Records drawn from a dataset:
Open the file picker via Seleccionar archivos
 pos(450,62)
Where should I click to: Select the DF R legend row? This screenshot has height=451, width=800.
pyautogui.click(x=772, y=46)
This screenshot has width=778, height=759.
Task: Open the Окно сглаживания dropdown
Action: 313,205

- What you should do
Please make an exact copy of every record, leaving nothing out.

- Task solution
Open the file picker via Seleccionar archivos
 pos(450,62)
Where should I click to: Select the DF R legend row? This screenshot has height=451, width=800.
pyautogui.click(x=772, y=46)
This screenshot has width=778, height=759.
Task: Open the Окно сглаживания dropdown
Action: 313,205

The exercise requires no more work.